Alguém pode chamar de ciência essa observação analítica,
intensiva, difusa e confusa e complexa, porém ela se encontra
basicamente no mesmo continuum que a observação direta e
ordinária. Na verdade, a ciência é bem mais refinada; requer um
talento consideravelmente maior; exige de nós um empenho maior;
entretanto, o resultado continua o mesmo. A criança da fazenda vê
a olho nu o gado no pasto; ela conta esses animais, distingue suas
cores, as observa andando e se movendo de um lado ao outro.
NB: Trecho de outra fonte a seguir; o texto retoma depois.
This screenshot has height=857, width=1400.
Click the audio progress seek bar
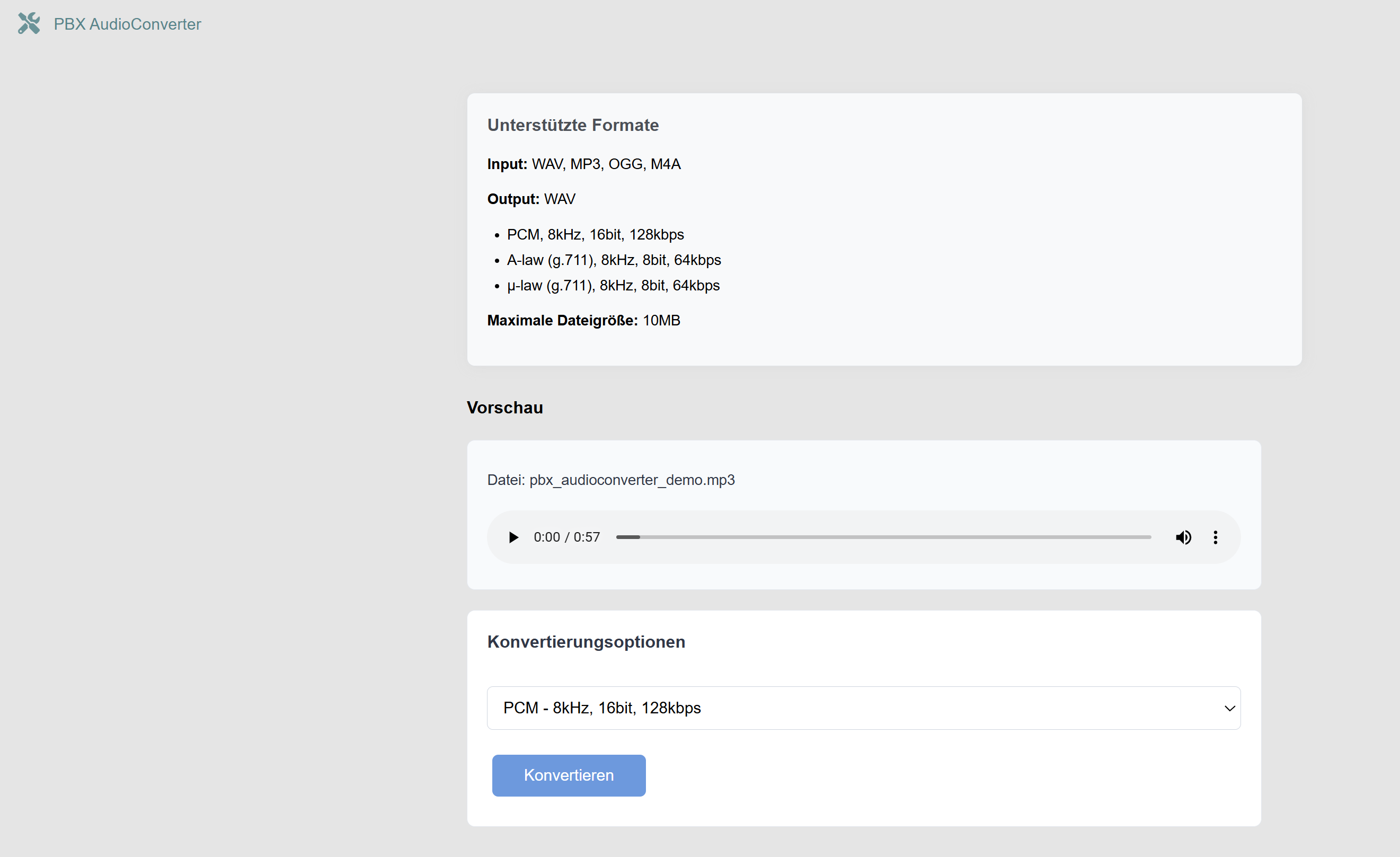pyautogui.click(x=883, y=537)
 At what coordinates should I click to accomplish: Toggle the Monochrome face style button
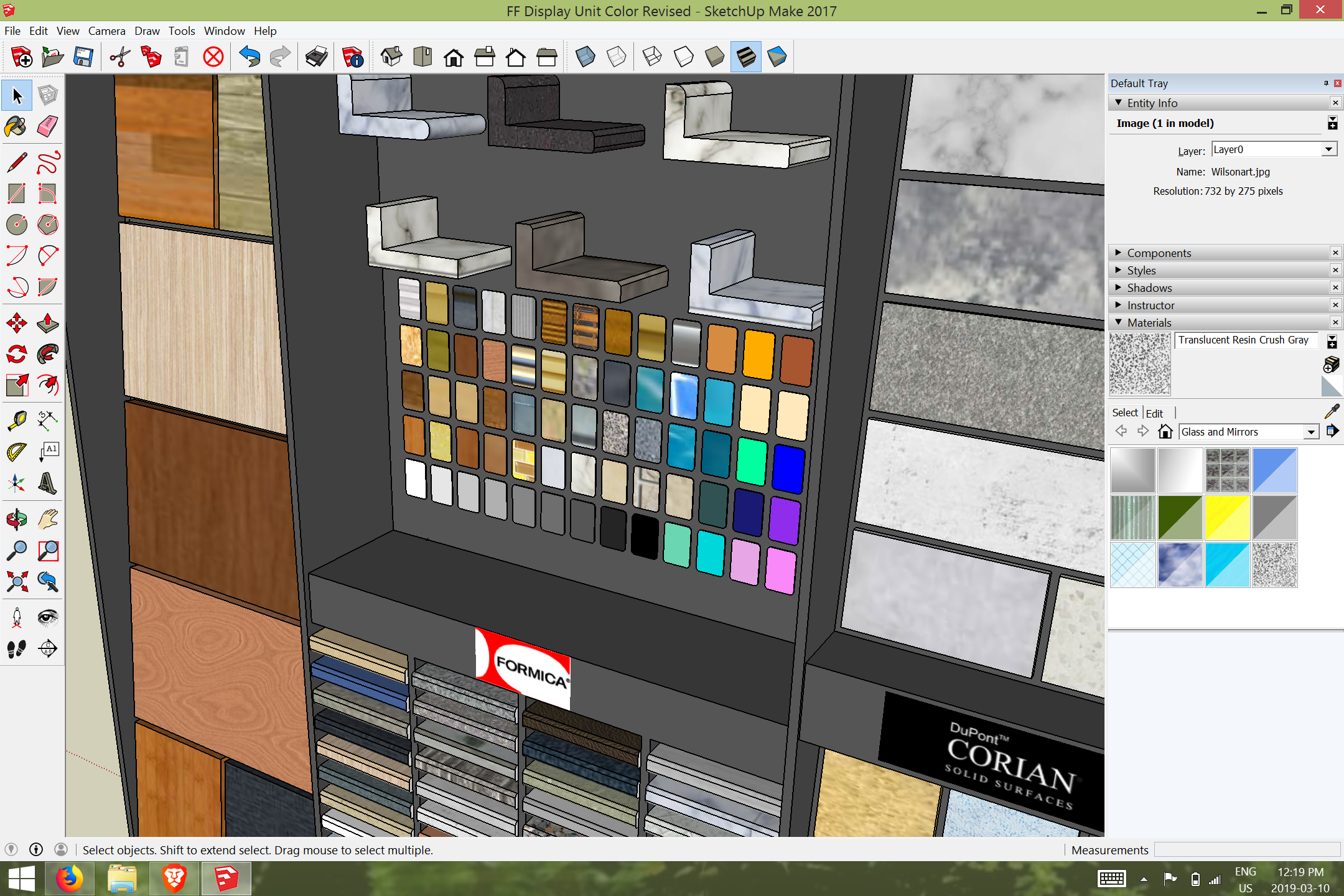pyautogui.click(x=777, y=57)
O
pesquisador segue o mesmo caminho a fim de descobrir os
micróbios no pulmão enfermo: contá-los, distingui-los no tocante às
suas formas e identificar seu movimento.
Todas as ciências superiores começam com a avaliação das
coisas, contudo, sua verdadeira tarefa consiste em processar aquilo
que observou e, a partir disso, tirar suas conclusões. Tendo
realizado as observações, as ciências superiores seguem com a
composição de uma complexa teoria que explique claramente as
causas relevantes, os princípios operativos e as interrelações dos
fenômenos. Se esta descrição está correta, então não há dúvida de
que essas observações independentes fornecem o material para as
ciências superiores, embora não constituam a ciência em si mesma.
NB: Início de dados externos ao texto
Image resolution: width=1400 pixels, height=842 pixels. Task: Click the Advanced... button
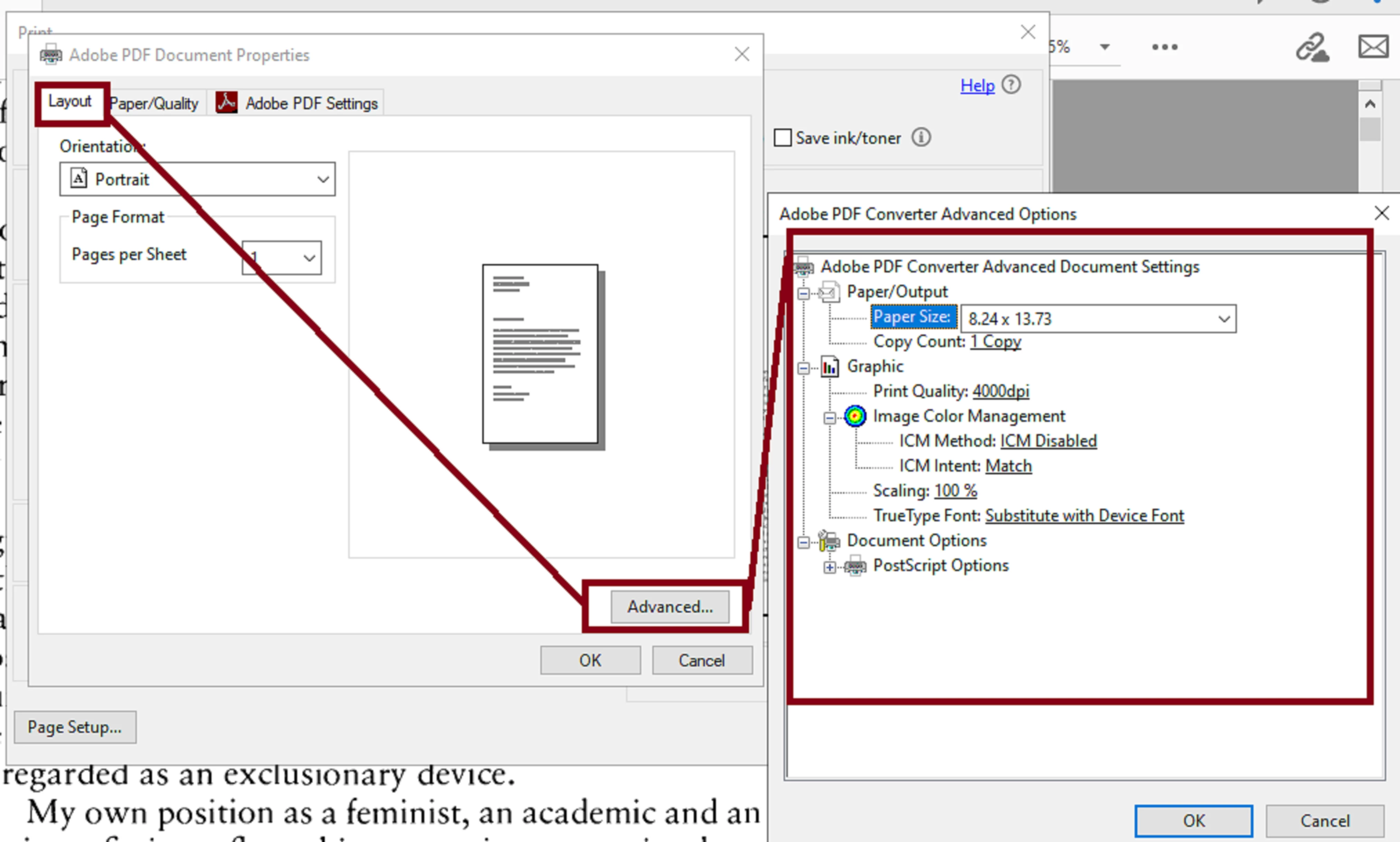[x=670, y=607]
Contudo, em contraposição, no século passado, as pessoas
se habituaram cada vez mais a presumir que tal observação artificial
já constituía a verdadeira ciência, e partindo desta premissa eles
atribuíram o mais alto caráter científico àquelas disciplinas ocupadas
com a observação da natureza. A elas, os franceses concederam o
honorável título de sciènce exactes (as ciências naturais), e os
ingleses, por seu turno, lhe deram o título abreviado de sciences
(ciências), como se esses estudos, por si mesmos, pudessem
arrogar-se o ilustre epíteto de “ciência”.
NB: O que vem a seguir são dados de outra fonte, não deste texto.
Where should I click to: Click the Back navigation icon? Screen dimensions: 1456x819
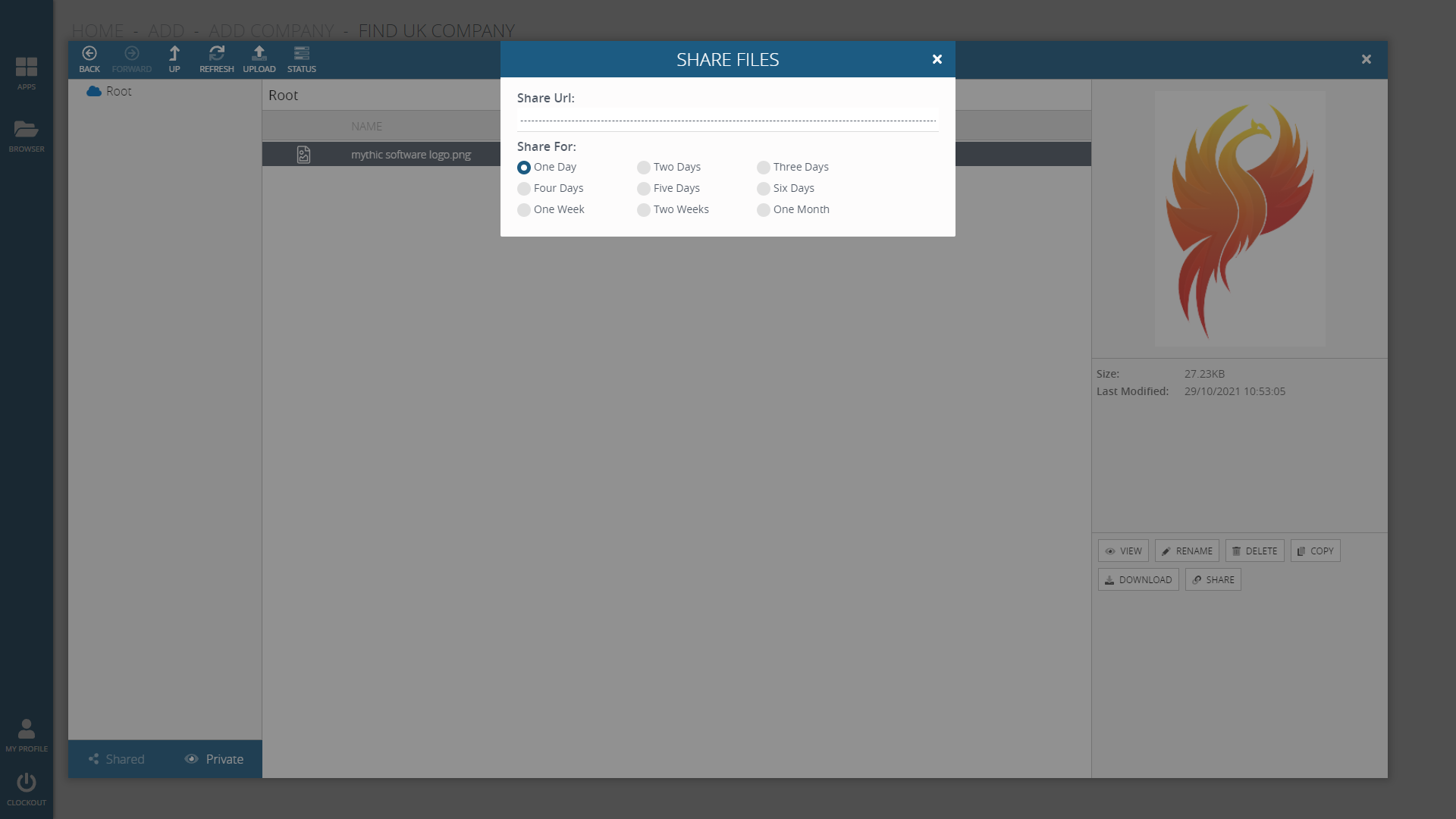coord(89,55)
Essa atitude talvez tenha sido causada pelo desleixo, e
mesmo pelo desprezo, com que a observação foi tratada no
passado. Mas nessa posição reside um erro e um perigo que
necessitam ser apontados.
Atrás dessa posição se encontra uma tentativa de libertar a
ciência de nossa subjetividade ou, se preferir, de nossa pessoa. A
ciência supostamente deve ser neutra, e a fim de sê-lo, deve ser
dissociada de nosso ser pessoal. Somente assim pode ser
qualificada como ciência, a qual todos sancionam de forma
imediata, ou concordam com base na demonstração. É isso que as
pessoas pretendem ao insistir que a ciência deve ser imparcial, e
que, no que tange a ela, nossa única preocupação deve ser
encontrar a verdade.
Todavia, nessa perspectiva, a questão se encontra falseada. É
inconcebível, no domínio da ciência, a busca, por parte de um
pesquisador, de algo que não seja a verdade — sim, pode ser que
haja alguém com um objetivo adicional.